Our Own Findings: Quality, Depth & Relevance Win
Our internal performance analysis confirms this shift. When evaluating which content performs best in terms of traffic and internal linking value, we consistently found that:
- In-depth articles and studies
- Targeting niche but high-interest topics
- With strong internal links and topical relevance
…performed far better than short-form, surface-level content.
This aligns with broader industry data. A study by Backlinko found that the average first-page result on Google contains 1,447 words — further proving that longer, in-depth content tends to rank and perform better. Meanwhile, research by Orbit Media shows that blog posts over 2,000 words have higher success rates in terms of traffic, engagement, and leads.

Why Quality Over Quantity Matters Now More Than Ever
With AI Overviews increasingly sourcing from deeper pages, the temptation may be to scale up content production. But more content doesn’t always mean better performance.
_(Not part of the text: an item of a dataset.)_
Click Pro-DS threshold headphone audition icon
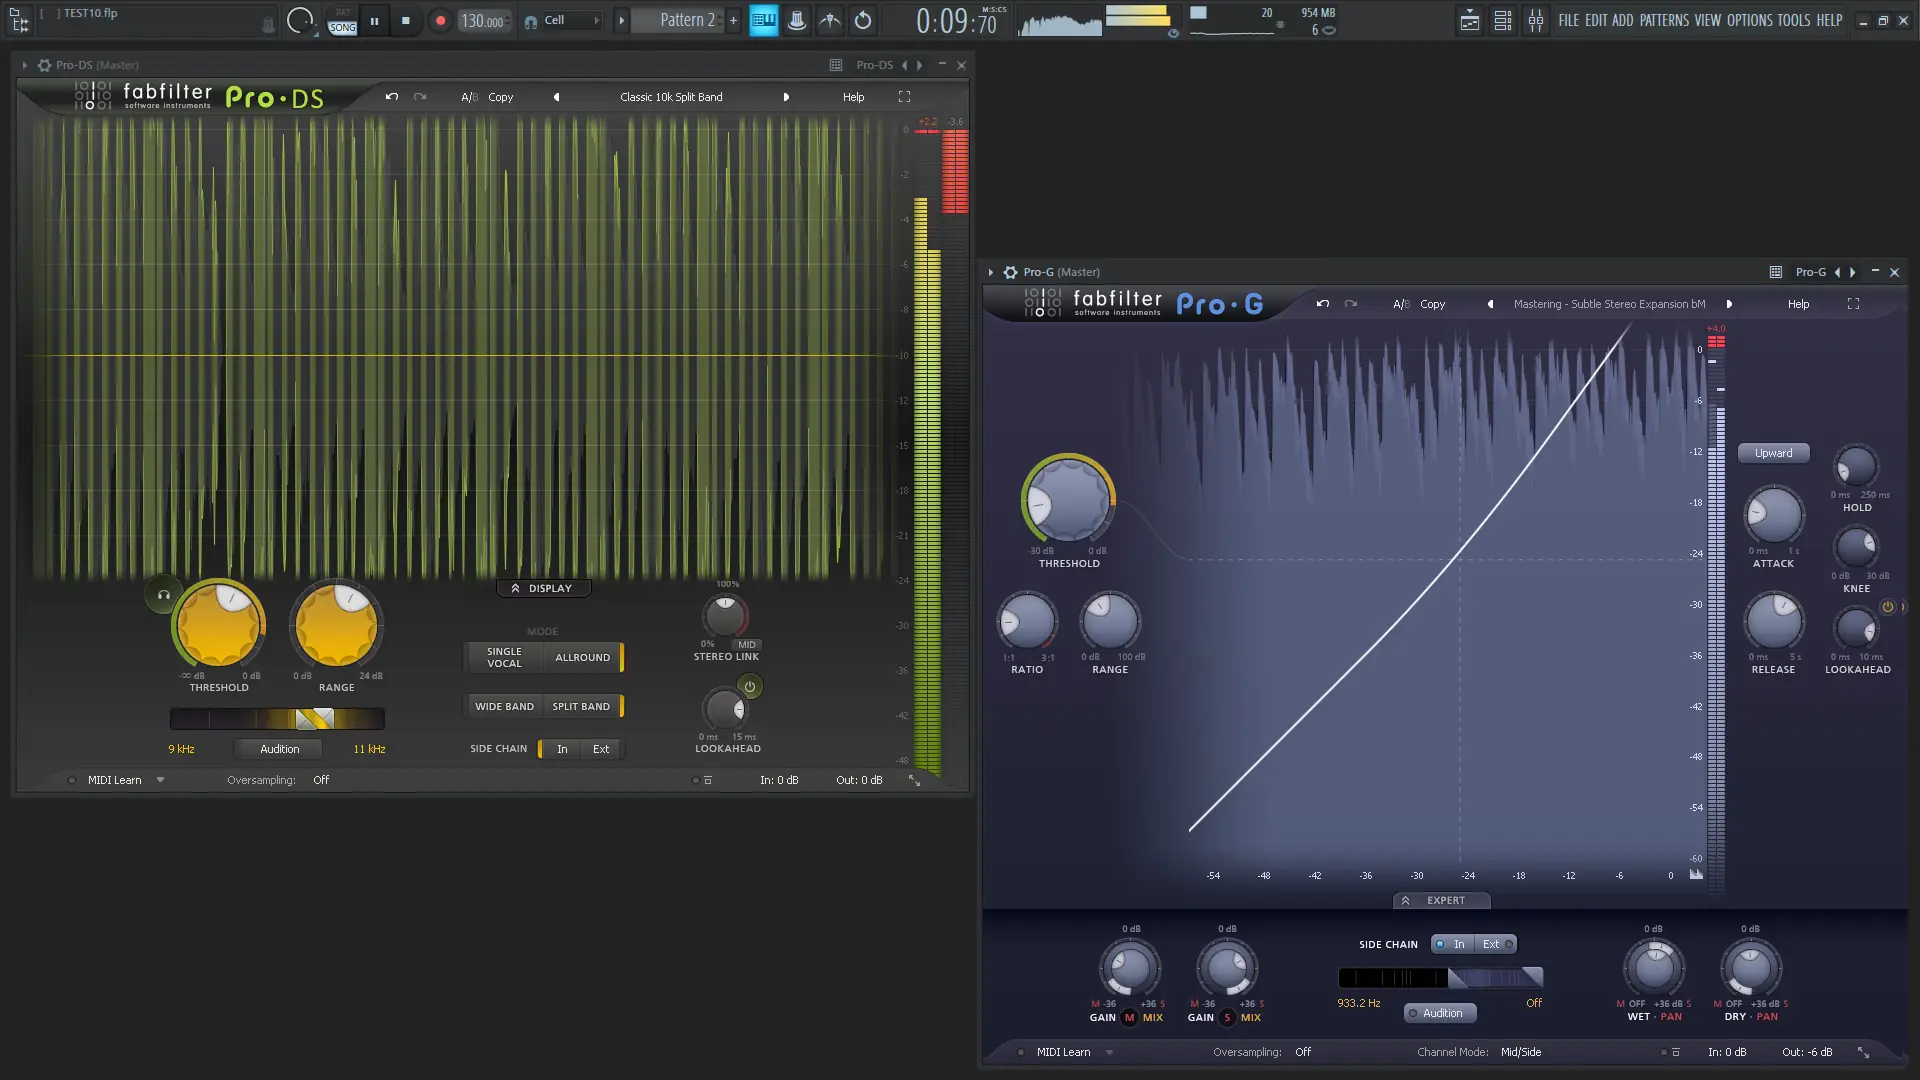 163,595
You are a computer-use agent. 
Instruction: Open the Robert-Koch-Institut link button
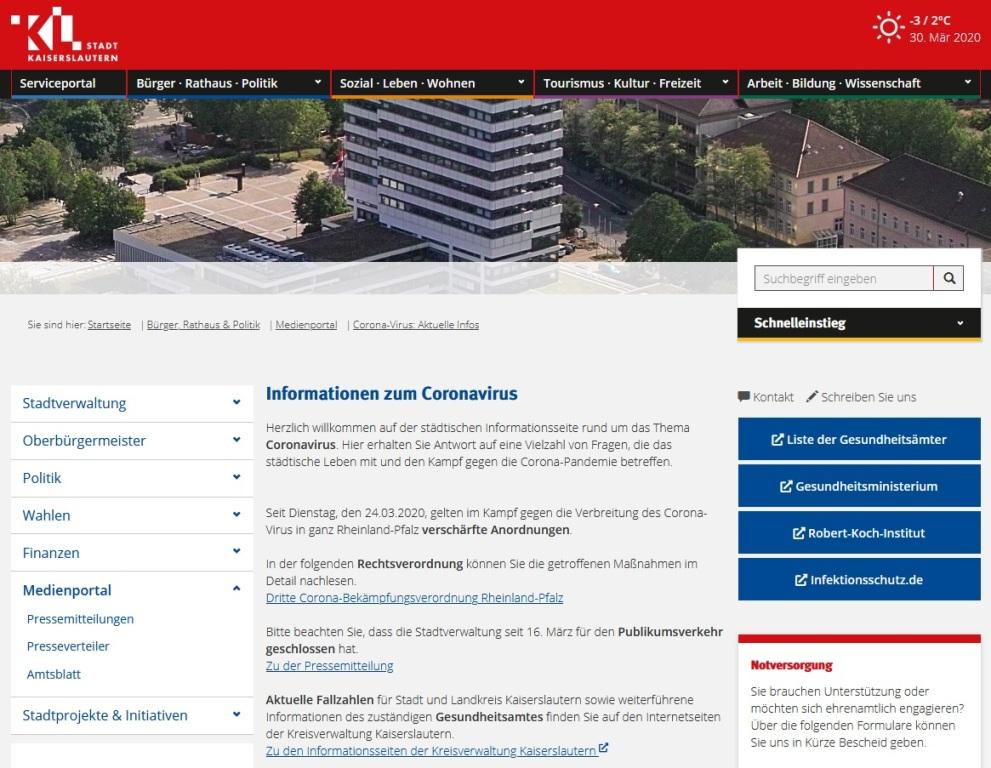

Google’s own guidance stresses the importance of helpful, people-first content. Their Helpful Content Update penalises low-quality, keyword-stuffed content created solely to manipulate rankings. In short: you can’t game AI with volume — it’s quality, structure, and relevance that count.
In practice, this means focusing on:
- Well-researched, high-value content
- Clear, structured formats that AI can understand
- Content depth and topical authority
- Frequent content updates to maintain freshness
- Strong internal linking to reinforce topic clusters
Don’t Abandon the Homepage — But Don’t Rely on It Either
Even though homepages are cited only 0.5% of the time in AI Overviews, they remain crucial for trust, brand recognition, and navigation. We still strongly recommend optimising them alongside:
- Key service pages
- Category hubs
- About and trust-building content
- Pillar pages supporting topic clusters
But this data clearly signals a new reality: your homepage is no longer your only shot at visibility — and it may not even be your most important one.
Why AI Prefers Deep Content
There are a few reasons AI systems may prioritise deeper content:
- Specificity: AI is designed to answer specific questions — not give general overviews. Deep pages tend to deliver more focused, precise information.
- Clarity and structure: Well-formatted deep content often includes headings, lists, and schema markup, which help AI extract and present answers.
- Semantic relevance: Long-form content naturally includes more semantically related phrases, improving relevance for AI language models.
- Freshness: Blog posts and evergreen guides are more likely to be regularly updated than static homepages.
Google’s own Search Quality Evaluator Guidelines reinforce the value of E-E-A-T (Experience, Expertise, Authoritativeness, Trustworthiness) — all of which are often demonstrated more fully in long-form, in-depth pages.

Caveats: Treat the Data as Directional, Not Definitive
While BrightEdge’s findings are based on an extensive sample, it’s important to note that this is third-party research. Google has not officially confirmed these patterns, and the full methodology hasn’t been made public.
That said, this data aligns with what many SEOs and content marketers are already seeing: rich, helpful, and well-structured content is rising in importance — especially for AI-driven visibility.
Final Thought: Optimise Everything, Not Just the Obvious
The SEO landscape is shifting. In the age of AI Overviews and AEO, visibility is no longer just about homepage strength or domain authority — it’s about whether your content answers questions clearly, expertly, and in the right format.
Whether it’s buried on page three of your blog or deep within a resource hub, every page on your site is a potential citation — and possibly the first impression your brand makes through AI.
So yes, optimise your homepage. But if you want to win in this AI-first world? Optimise everything.